Notre responsabilité
Venons-en à la responsabilité : notre responsabilité première est, sans nul doute, de recevoir
le patient avec le mode de représentation qu’il a choisi et de croire en « sa » douleur. C’est
ce que certains ont nommé le postulat de sincérité. La sincérité est une attitude éthique qui
rend possible l’établissement d’une relation de confiance. Elle implique que, le médecin
reconnaisse que le patient a de bonnes raisons de dire ce qu’il dit. On ne peut pas,
d’emblée, rejeter la subjectivité du patient, c’est-à-dire ce qu’il dit à partir de son vécu, de
ses émotions, de ses convictions. Nous devons postuler, dès le départ, que le patient est
sincère et que sa plainte a nécessité d’être soutenue. Qui a mal ne ment pas !
Une fois reconnue l’infinie douleur d’exister derrière ces secrets du corps, il nous faut bien
accepter de ne pas les « perdre de vue » pour reprendre l’expression d’Assoun situant le
point de départ de la douleur chez le nourrisson du côté de la perte brutale de la vision de la
mère, disparue et crue perdue, « scène originaire de la séparation et douleur première ».
Ne pas les perdre de vue, c’est accepter le maintien d’un lien, véritable étayage pouvant
nous effrayer de devenir interminable, mais suffisamment garanti pour qu’une expérience
sécurisante puisse être enfin réalisée.
Alors, seulement, peuvent s’effectuer ces réaménagements d’existence, bris collages plus
ou moins solides, ne supprimant jamais la douleur mais l’intégrant dans un passé connu
émergeant dans le présent du discours comme un possible « vivre avec ».

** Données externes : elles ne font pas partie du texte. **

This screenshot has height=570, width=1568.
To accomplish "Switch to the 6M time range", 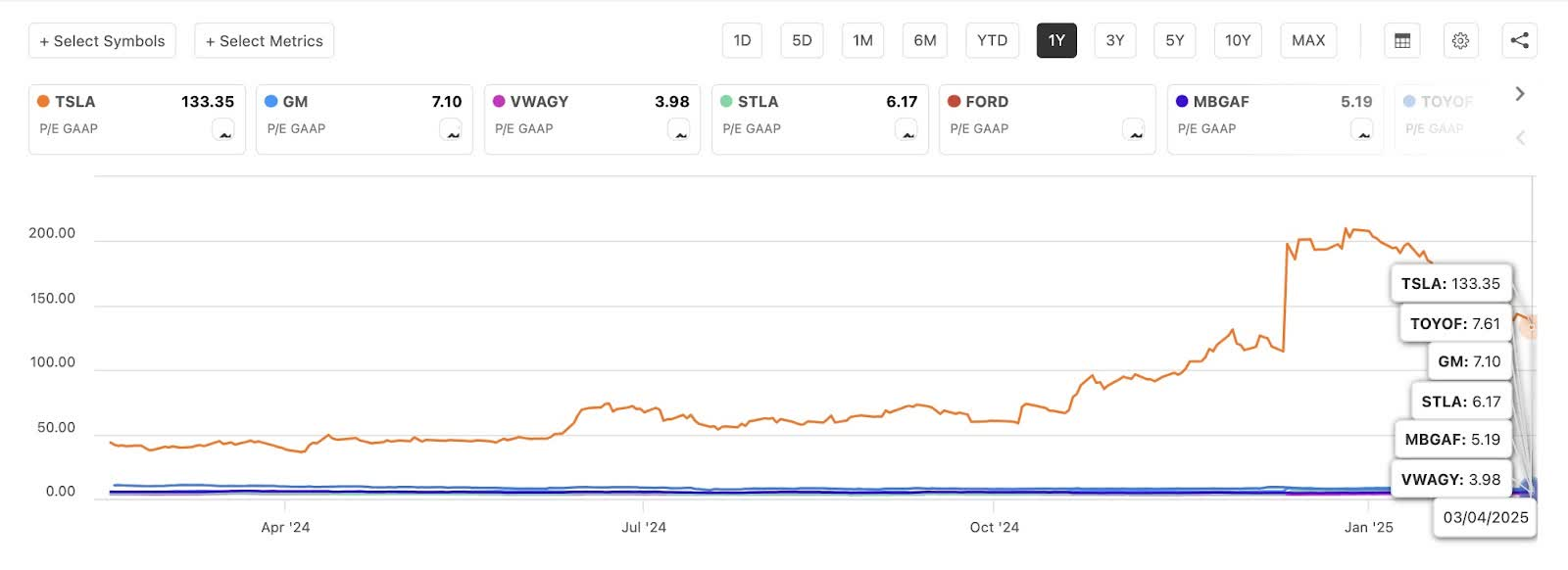I will coord(925,40).
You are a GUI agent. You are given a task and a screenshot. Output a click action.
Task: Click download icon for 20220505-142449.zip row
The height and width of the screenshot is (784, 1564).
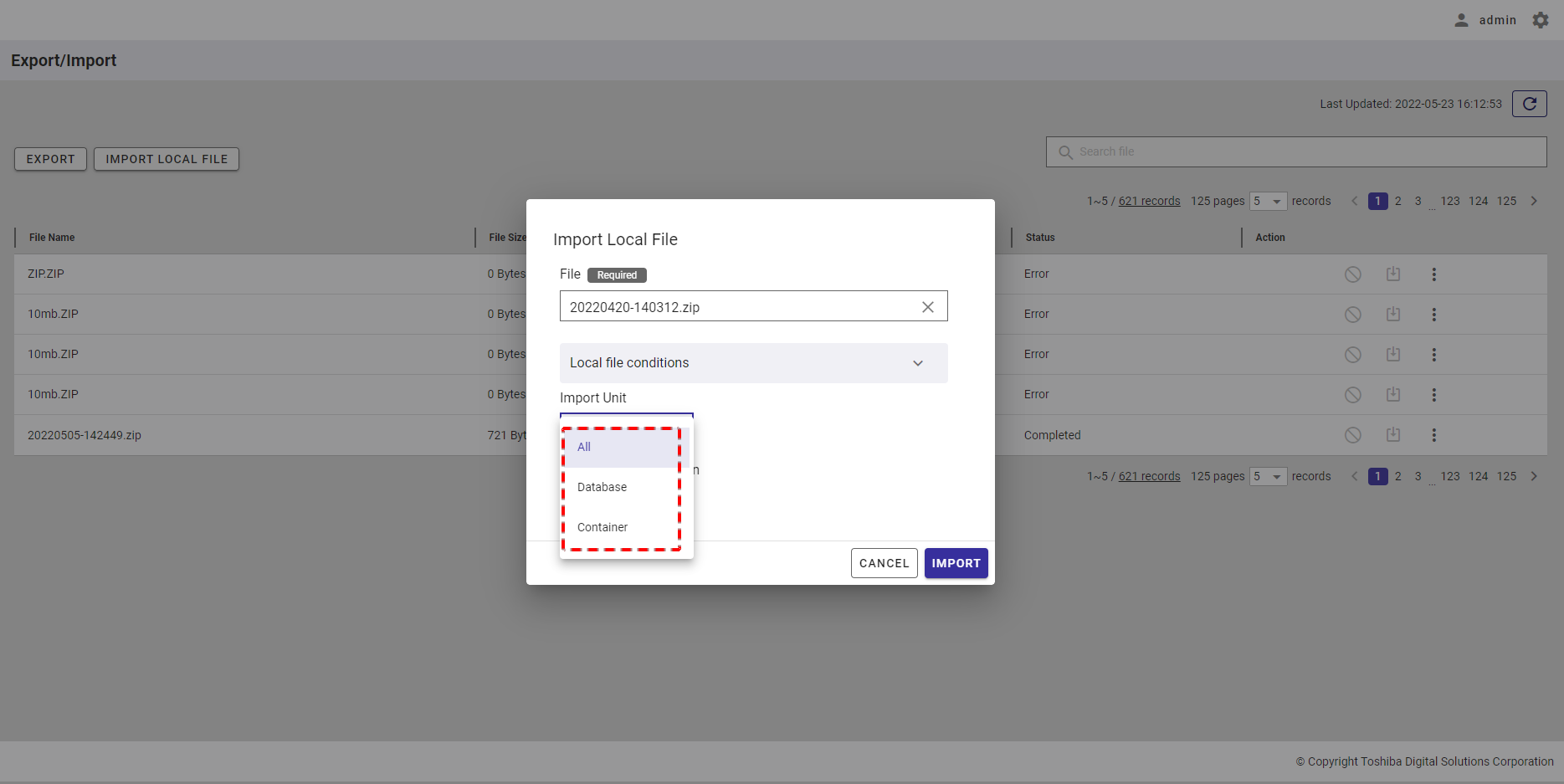click(x=1392, y=435)
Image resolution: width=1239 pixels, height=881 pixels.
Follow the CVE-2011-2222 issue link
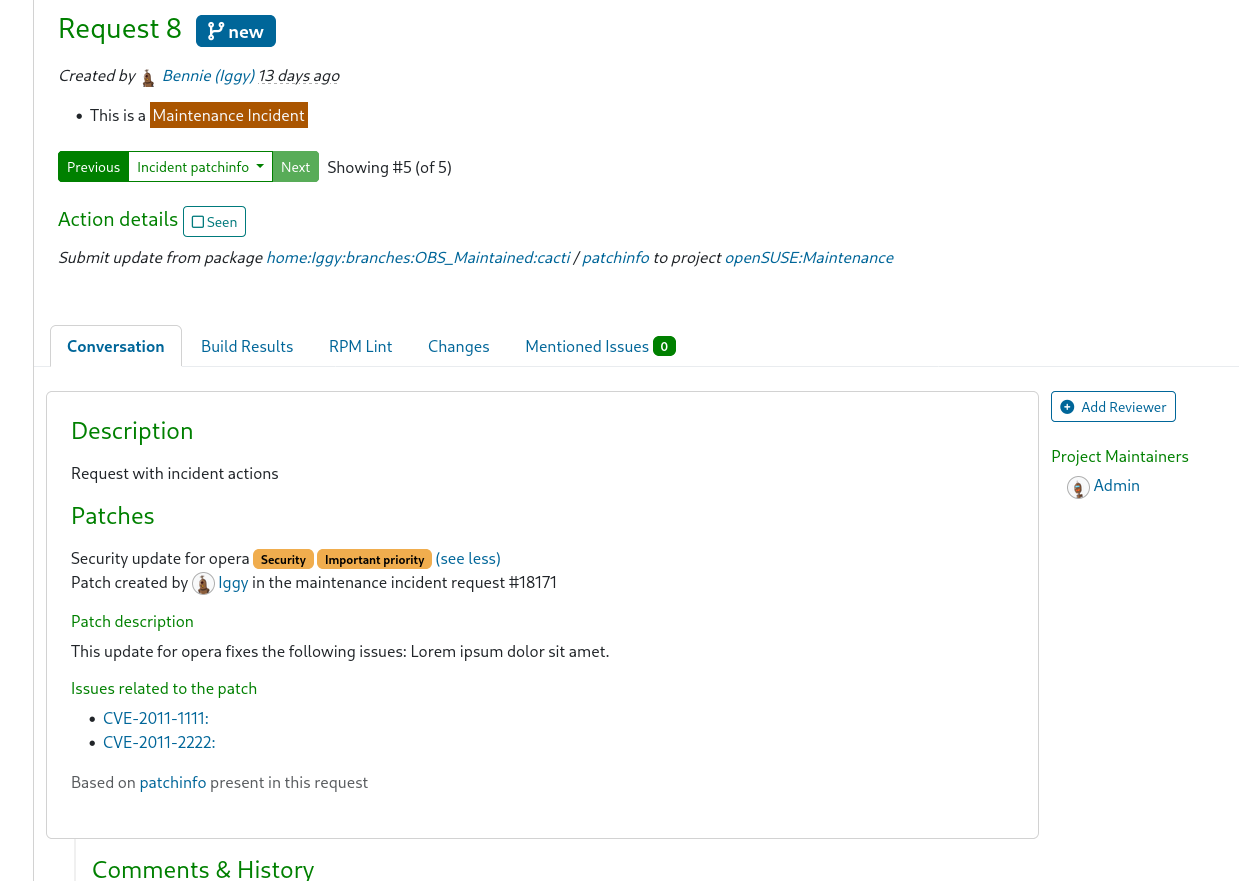coord(157,742)
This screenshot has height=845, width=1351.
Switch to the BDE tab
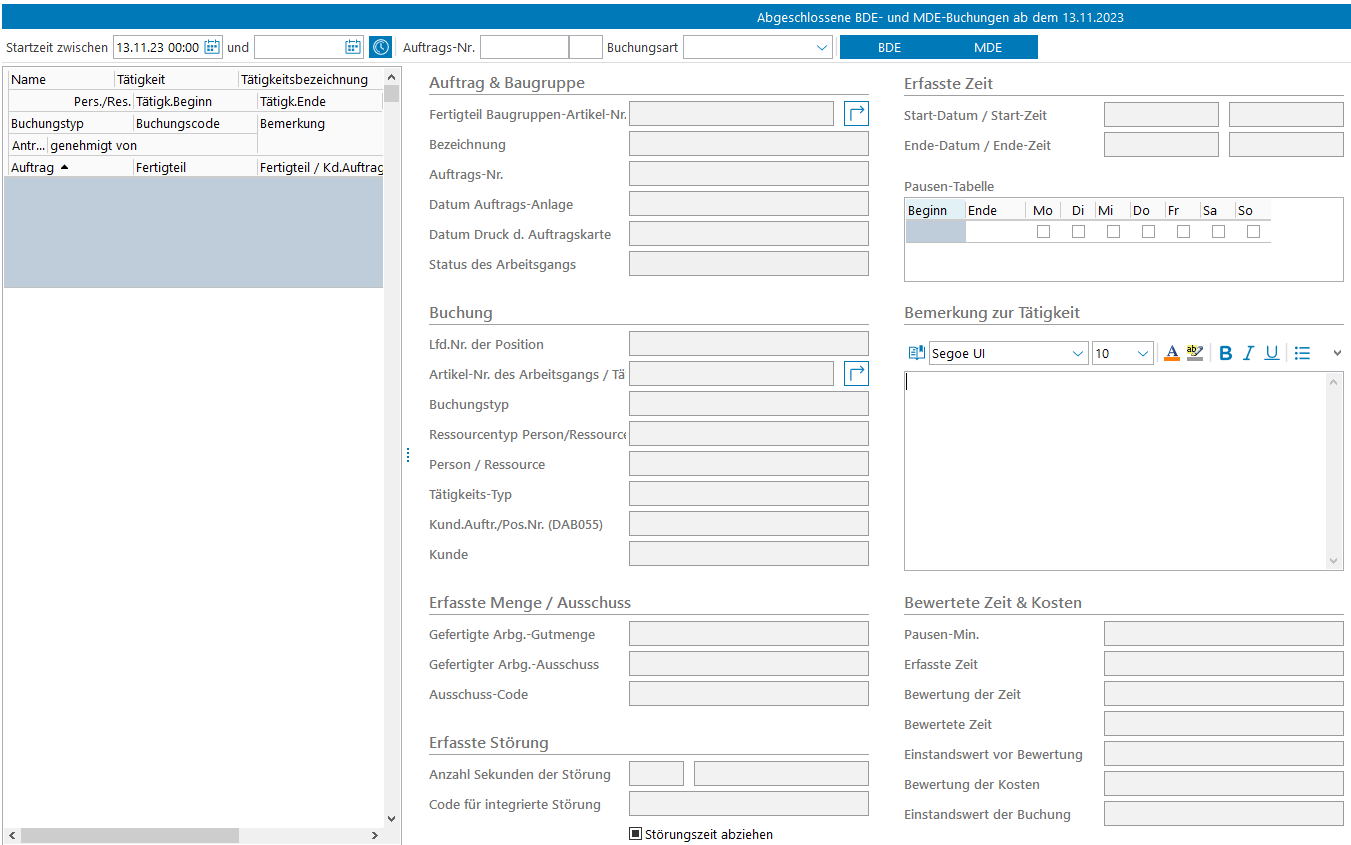point(889,47)
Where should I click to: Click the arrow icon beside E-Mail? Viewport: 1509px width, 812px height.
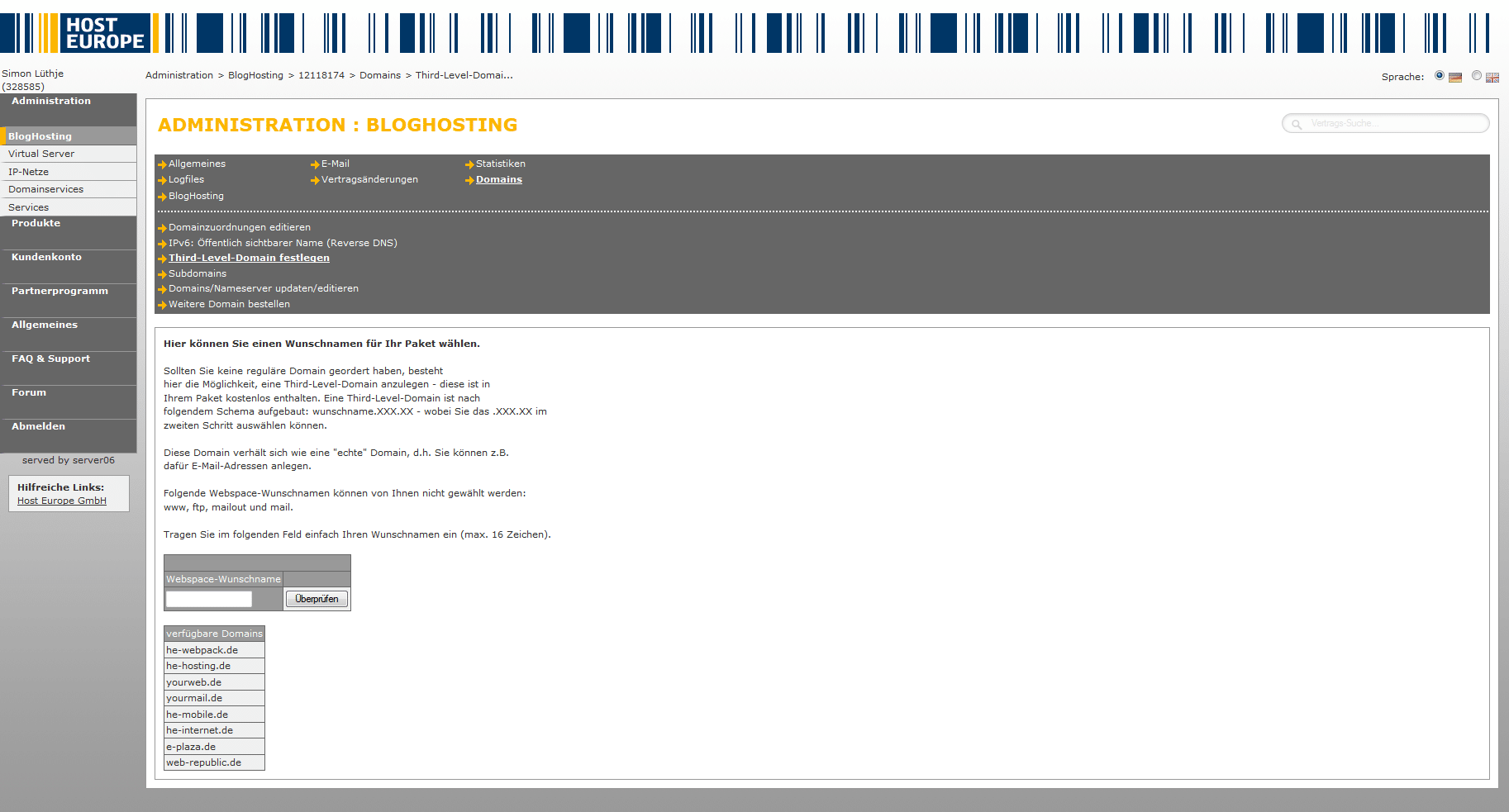[x=315, y=164]
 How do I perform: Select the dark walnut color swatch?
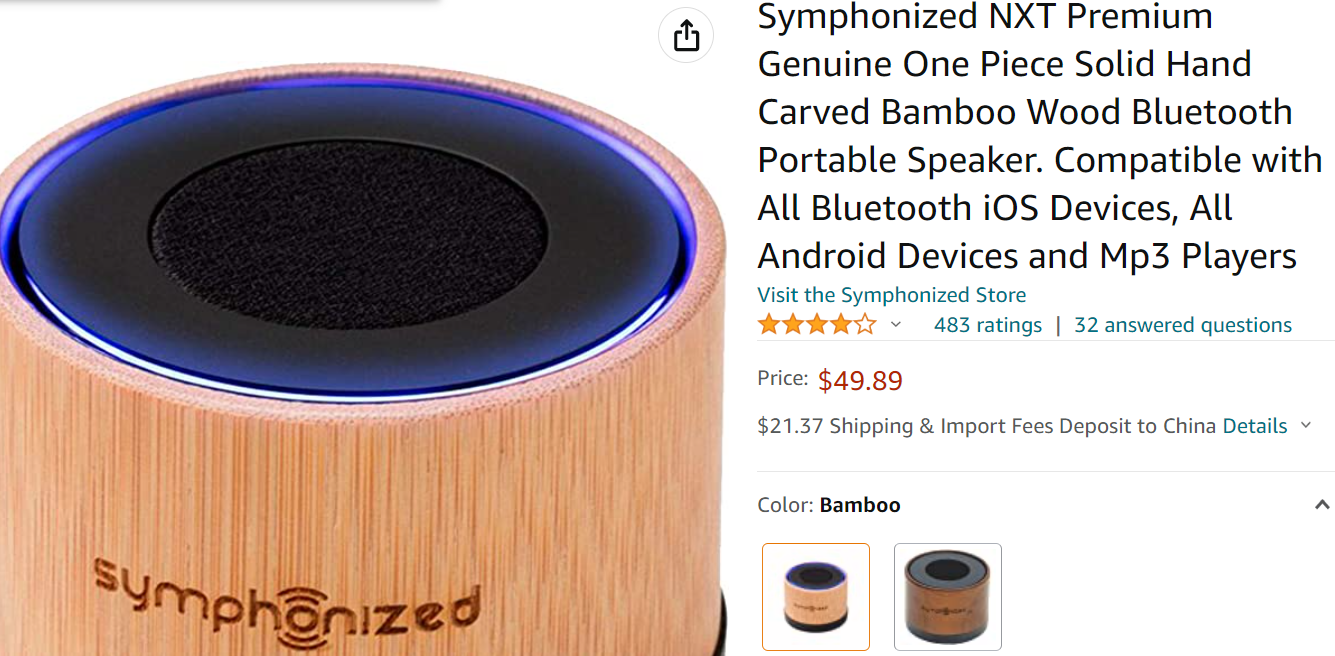click(948, 597)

Et quand advient une demande de reconnaissance et de réparation symbolique comme celle
faite auprès de médecins de la sécurité sociale d’une invalidité ou d’une longue maladie,
c’est également sûrement à nous qu’il incombe de prévenir ces rejets si fréquents
réactivant, de façon catastrophique, d’anciennes maltraitances réactualisées dans la plainte
sur la mal- traitance médicale.
A nous donc d’être des passeurs, des médiateurs pour que cette communication si
paradoxale et pathétique, soit entendue, que ces douleurs chroniques soient reconnues
comme appels au secour, signes d’une infinie douleur d’exister.
En conclusion
Citons Gabriel Burloux (Burloux G., Pourquoi la douleur, Revue française de psychanalyse
n°1 PUF, 1999), autre psychanalyste qui s’intéresse beaucoup à la douleur : « Le moi
douleur est un moi immature, coupable et innocent. Il s’est tourné vers l’autre qui ne l’a pas
entendu.... Figé dans sa souffrance il est là, en suspension, en attente, dans son éternelle
demande. C’est un moi à l’accusatif : il a besoin d’un porte-parole pour comprendre et faire
comprendre que la douleur des origines est liée à la vie ».
Bibliographie
Assoun P.L, Corps et symptôme, Tome 2, Anthropos, 1997.
Baszanger I., Douleur et médecine la fin d’un oubli, Seuil, 1995.
Burloux G., Pourquoi la douleur, Revue française de psychanalyse PUF, 1999.
Freud S., Etudes sur l’hystérie, PUF, 1994.
Freud S., Inhibition, symptôme et angoisse, PUF, 1984.